RECORDS PROVIDED:
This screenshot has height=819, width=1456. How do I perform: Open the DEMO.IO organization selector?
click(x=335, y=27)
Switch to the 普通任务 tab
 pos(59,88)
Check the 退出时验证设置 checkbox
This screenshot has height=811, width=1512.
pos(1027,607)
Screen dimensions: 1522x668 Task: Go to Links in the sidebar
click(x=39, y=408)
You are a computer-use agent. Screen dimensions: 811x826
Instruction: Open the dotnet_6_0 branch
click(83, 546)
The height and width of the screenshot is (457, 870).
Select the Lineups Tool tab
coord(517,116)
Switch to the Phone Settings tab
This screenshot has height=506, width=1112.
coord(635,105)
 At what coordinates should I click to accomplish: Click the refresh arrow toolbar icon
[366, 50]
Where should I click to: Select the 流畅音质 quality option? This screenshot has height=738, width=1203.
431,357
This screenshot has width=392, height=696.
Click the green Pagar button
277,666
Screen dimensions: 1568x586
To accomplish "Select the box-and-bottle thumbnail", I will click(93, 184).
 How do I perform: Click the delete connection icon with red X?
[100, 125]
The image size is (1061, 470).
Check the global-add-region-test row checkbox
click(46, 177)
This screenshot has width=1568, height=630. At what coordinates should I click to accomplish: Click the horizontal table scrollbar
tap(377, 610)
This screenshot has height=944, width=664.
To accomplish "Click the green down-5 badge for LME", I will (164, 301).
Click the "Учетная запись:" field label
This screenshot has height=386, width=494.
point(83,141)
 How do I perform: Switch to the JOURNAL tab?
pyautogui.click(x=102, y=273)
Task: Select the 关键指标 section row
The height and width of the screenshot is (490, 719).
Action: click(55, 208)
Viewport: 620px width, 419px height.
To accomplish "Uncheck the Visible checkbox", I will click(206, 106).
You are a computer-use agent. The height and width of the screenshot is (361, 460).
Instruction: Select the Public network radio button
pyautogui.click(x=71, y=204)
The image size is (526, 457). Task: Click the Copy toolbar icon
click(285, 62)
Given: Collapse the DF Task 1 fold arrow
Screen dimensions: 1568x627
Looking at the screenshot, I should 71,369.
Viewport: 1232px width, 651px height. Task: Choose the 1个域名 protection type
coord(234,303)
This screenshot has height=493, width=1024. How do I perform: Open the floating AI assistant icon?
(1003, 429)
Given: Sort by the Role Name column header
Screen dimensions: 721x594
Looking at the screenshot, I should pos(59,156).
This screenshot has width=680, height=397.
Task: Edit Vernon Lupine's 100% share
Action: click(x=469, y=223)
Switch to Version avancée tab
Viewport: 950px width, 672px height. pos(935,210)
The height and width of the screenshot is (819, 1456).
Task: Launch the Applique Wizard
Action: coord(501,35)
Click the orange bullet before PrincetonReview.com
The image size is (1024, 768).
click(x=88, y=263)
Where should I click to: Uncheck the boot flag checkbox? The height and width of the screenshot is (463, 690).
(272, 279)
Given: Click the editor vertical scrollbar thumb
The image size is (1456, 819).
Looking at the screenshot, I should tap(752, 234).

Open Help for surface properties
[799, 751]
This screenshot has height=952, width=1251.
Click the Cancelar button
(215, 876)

WHAT THE TASK ASKS:
Please write out all of the material above word for word.

TASK RESULT:
This screenshot has height=819, width=1456. How do I perform: Open the DEMO.IO organization selector?
click(x=335, y=27)
Switch to the 普通任务 tab
 pos(59,88)
Check the 退出时验证设置 checkbox
This screenshot has height=811, width=1512.
pos(1027,607)
Screen dimensions: 1522x668 Task: Go to Links in the sidebar
click(x=39, y=408)
You are a computer-use agent. Screen dimensions: 811x826
Instruction: Open the dotnet_6_0 branch
click(83, 546)
The height and width of the screenshot is (457, 870).
Select the Lineups Tool tab
coord(517,116)
Switch to the Phone Settings tab
This screenshot has height=506, width=1112.
coord(635,105)
 At what coordinates should I click to accomplish: Click the refresh arrow toolbar icon
[366, 50]
Where should I click to: Select the 流畅音质 quality option? This screenshot has height=738, width=1203.
431,357
This screenshot has width=392, height=696.
Click the green Pagar button
277,666
Screen dimensions: 1568x586
To accomplish "Select the box-and-bottle thumbnail", I will click(93, 184).
 How do I perform: Click the delete connection icon with red X?
[100, 125]
The image size is (1061, 470).
Check the global-add-region-test row checkbox
click(46, 177)
This screenshot has width=1568, height=630. At what coordinates should I click to accomplish: Click the horizontal table scrollbar
tap(377, 610)
This screenshot has height=944, width=664.
To accomplish "Click the green down-5 badge for LME", I will (164, 301).
Click the "Учетная запись:" field label
This screenshot has height=386, width=494.
point(83,141)
 How do I perform: Switch to the JOURNAL tab?
pyautogui.click(x=102, y=273)
Task: Select the 关键指标 section row
The height and width of the screenshot is (490, 719).
Action: click(55, 208)
Viewport: 620px width, 419px height.
To accomplish "Uncheck the Visible checkbox", I will click(206, 106).
You are a computer-use agent. The height and width of the screenshot is (361, 460).
Instruction: Select the Public network radio button
pyautogui.click(x=71, y=204)
The image size is (526, 457). Task: Click the Copy toolbar icon
click(285, 62)
Given: Collapse the DF Task 1 fold arrow
Screen dimensions: 1568x627
Looking at the screenshot, I should 71,369.
Viewport: 1232px width, 651px height. Task: Choose the 1个域名 protection type
coord(234,303)
This screenshot has height=493, width=1024. How do I perform: Open the floating AI assistant icon?
(1003, 429)
Given: Sort by the Role Name column header
Screen dimensions: 721x594
Looking at the screenshot, I should pos(59,156).
This screenshot has width=680, height=397.
Task: Edit Vernon Lupine's 100% share
Action: click(x=469, y=223)
Switch to Version avancée tab
Viewport: 950px width, 672px height. pos(935,210)
The height and width of the screenshot is (819, 1456).
Task: Launch the Applique Wizard
Action: coord(501,35)
Click the orange bullet before PrincetonReview.com
The image size is (1024, 768).
click(x=88, y=263)
Where should I click to: Uncheck the boot flag checkbox? The height and width of the screenshot is (463, 690).
(272, 279)
Given: Click the editor vertical scrollbar thumb
The image size is (1456, 819).
Looking at the screenshot, I should tap(752, 234).

Open Help for surface properties
[799, 751]
This screenshot has height=952, width=1251.
Click the Cancelar button
(215, 876)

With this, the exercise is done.